送走陸率之後,林琴南又看了一會兒被司法拍賣的房子。人民路上有一戶帶閣樓的二居室,那個戶型她看著眼熟極了,仔細想想又不知在哪裏見過,便拍了地址和戶型資料,去現場跑了一趟。

滴滴司機在社區裏繞了好幾圈,導航卻不停地重新規劃路線,碰巧老新村狹窄的進出道上迎面有幾輛車要出來,雙方互不肯讓,對峙著互相鳴笛,引得路過的居民紛紛側目。

林琴南車裏的司機用普通話和對面司機的方言對罵著,保安沖過來指揮交通又加入了戰局,她坐在後座尷尬極了,趕緊下了車跟各方道歉,等到小區重新恢覆寧靜,林琴南一回頭就發現了標的建築。

眼前的畫面讓她頭皮發麻,她有點不敢相信,便退回小區大門外重新走了一遍,一種骨子裏沈睡已久的悲戚如墨汁般在染布上蔓延開來。

從巷子口右轉,數到第二幢,那個她六歲時怎麽走也找不回的家。

這間屋子大概是風水不好,幾經周轉又被強制執行了。在一種沈靜的悲愴中,林琴南設想著,如果她能回到父母買房的那一年,無論如何也要阻止他們選這套房子。哪怕是差一個房間號,差一個樓層,差一幢住宅樓,結果可能都會不一樣。

大概是她在原地站了太久,一位推著嬰兒車的老太太路過時屢屢回頭瞧她,林琴南尷尬地笑笑準備離開,老太太卻開口:“小姑娘,我有點眼熟你的,你啊是小時候住我們家對面的?”

林琴南回過頭,老太太戴著淺棕色毛線帽,矮矮胖胖的像一尊佛,白皙的皮膚上布滿皺紋,一對笑眼很有精神。她仔細回憶著,可卻怎麽也想不起來了。

見她皺眉疑惑,老太太又說:“你姓林吧?我曉得的,你以前老是在小區裏騎自行車,然後又怕車丟每次都纏著爸媽把車搬上六樓,一輛粉色的車,啊記得?”

林琴南記得不真切,但還是楞楞地點點頭。嬰兒車裏的小孩睡醒了,扯著嗓子哭,老太太伸手順著他的肚子:“哎呀都長這麽大了,時間過得真的快的。搬走那年我兒子才上小學,現在都有兩個小孩了。”

“小朋友長得真漂亮。”林琴南蹲下來,做了個挑眉微笑表情逗哭泣的嬰兒,他卻哭得更兇。
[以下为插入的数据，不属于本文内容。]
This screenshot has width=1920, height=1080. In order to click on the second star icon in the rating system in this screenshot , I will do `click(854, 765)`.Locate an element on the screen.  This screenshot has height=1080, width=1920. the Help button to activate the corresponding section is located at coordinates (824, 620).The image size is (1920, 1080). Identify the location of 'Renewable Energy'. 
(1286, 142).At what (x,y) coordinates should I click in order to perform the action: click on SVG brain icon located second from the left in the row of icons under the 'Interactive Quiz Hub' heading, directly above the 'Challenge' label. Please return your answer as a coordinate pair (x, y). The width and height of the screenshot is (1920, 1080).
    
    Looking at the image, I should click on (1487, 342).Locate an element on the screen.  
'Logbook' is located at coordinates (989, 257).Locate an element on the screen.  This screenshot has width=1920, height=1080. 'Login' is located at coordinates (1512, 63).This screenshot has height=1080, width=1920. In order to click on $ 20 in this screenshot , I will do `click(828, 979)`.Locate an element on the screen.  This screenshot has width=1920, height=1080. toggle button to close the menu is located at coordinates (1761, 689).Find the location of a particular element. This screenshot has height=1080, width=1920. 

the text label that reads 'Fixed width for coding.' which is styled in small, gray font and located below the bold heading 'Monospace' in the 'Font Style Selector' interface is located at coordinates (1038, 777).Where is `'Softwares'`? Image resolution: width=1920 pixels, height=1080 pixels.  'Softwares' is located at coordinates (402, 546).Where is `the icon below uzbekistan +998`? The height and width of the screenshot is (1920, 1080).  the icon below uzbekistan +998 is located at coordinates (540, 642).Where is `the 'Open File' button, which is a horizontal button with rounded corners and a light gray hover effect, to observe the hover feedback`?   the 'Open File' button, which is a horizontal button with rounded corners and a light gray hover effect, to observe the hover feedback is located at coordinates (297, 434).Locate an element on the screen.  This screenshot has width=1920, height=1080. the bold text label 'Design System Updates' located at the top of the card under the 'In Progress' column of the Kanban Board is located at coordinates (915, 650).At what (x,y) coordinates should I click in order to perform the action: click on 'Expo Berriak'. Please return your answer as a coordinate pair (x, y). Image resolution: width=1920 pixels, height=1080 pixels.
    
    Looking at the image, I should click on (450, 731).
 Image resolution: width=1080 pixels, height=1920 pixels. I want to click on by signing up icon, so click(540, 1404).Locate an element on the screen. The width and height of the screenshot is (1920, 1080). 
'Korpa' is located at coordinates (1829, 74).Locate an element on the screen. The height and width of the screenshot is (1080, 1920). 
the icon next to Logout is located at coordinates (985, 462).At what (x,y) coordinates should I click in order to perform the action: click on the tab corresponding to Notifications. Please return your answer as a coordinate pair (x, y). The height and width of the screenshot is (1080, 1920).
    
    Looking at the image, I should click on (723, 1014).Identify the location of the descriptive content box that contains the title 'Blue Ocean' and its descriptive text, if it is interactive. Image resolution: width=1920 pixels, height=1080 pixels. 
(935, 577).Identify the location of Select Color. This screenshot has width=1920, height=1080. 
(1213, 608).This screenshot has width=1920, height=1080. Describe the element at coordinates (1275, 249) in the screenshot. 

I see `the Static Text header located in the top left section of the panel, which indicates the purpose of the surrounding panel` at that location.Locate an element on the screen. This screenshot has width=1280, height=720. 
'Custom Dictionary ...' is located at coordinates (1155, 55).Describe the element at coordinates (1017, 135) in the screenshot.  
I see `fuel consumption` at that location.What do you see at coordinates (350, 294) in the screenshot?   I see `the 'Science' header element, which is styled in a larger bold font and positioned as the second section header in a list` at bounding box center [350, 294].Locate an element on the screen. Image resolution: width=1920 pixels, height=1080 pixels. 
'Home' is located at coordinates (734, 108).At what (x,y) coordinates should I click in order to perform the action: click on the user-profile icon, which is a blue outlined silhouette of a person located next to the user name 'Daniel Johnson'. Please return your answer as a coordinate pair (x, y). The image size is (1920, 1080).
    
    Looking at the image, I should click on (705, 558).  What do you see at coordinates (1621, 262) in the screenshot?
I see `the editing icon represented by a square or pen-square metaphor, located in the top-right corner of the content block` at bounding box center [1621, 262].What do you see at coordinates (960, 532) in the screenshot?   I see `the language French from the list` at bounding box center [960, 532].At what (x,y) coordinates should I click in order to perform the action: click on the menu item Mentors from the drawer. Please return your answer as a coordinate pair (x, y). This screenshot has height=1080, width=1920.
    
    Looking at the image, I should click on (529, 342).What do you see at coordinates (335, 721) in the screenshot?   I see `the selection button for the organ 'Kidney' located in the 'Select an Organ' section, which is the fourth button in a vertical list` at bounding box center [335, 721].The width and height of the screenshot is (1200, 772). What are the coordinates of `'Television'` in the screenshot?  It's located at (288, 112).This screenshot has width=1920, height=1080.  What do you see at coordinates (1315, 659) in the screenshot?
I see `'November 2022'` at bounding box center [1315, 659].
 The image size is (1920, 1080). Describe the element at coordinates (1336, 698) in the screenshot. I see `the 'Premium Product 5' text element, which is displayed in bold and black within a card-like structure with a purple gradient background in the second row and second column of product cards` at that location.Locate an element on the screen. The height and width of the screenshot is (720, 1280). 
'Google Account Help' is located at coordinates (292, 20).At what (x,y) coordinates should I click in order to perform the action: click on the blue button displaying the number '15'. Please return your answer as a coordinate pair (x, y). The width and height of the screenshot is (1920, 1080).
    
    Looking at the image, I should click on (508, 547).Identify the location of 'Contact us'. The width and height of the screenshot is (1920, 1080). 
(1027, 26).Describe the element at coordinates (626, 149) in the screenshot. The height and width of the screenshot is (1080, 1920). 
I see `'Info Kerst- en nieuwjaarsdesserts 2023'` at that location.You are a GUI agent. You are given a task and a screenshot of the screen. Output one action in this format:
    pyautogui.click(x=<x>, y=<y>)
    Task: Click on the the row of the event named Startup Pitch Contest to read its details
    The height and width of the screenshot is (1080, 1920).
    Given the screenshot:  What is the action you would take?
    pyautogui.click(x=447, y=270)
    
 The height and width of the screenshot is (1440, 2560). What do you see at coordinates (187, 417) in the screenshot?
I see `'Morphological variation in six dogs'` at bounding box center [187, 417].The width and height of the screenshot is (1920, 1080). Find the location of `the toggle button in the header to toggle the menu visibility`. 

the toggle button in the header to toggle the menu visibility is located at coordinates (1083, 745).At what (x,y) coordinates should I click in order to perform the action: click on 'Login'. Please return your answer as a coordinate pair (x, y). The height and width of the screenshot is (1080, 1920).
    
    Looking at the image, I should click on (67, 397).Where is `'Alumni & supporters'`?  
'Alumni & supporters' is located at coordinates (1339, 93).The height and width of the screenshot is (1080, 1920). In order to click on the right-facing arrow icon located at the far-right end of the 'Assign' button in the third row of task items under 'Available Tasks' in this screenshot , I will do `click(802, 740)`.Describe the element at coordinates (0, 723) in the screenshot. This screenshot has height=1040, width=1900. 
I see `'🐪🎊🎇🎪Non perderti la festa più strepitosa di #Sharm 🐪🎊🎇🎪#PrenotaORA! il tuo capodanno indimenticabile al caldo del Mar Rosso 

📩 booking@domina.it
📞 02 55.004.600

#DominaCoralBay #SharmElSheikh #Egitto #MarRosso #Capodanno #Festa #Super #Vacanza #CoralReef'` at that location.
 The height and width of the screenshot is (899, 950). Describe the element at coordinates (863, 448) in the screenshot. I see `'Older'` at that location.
“哎是的呀,就是太嗲了,一刻不哄就哭。那你呢?你現在也要二十多了吧,有沒有結婚?做什麽工作?”不曉得是不是特意沒有問家裏的情況。

“我現在做律師,還沒有結婚。”

“律師啊?出息的,你小時候就聰明,在樓梯上遇到就愛跟人聊天,說話哦,像個小大人。”她抱起孩子,沖林琴南豎了個大拇指。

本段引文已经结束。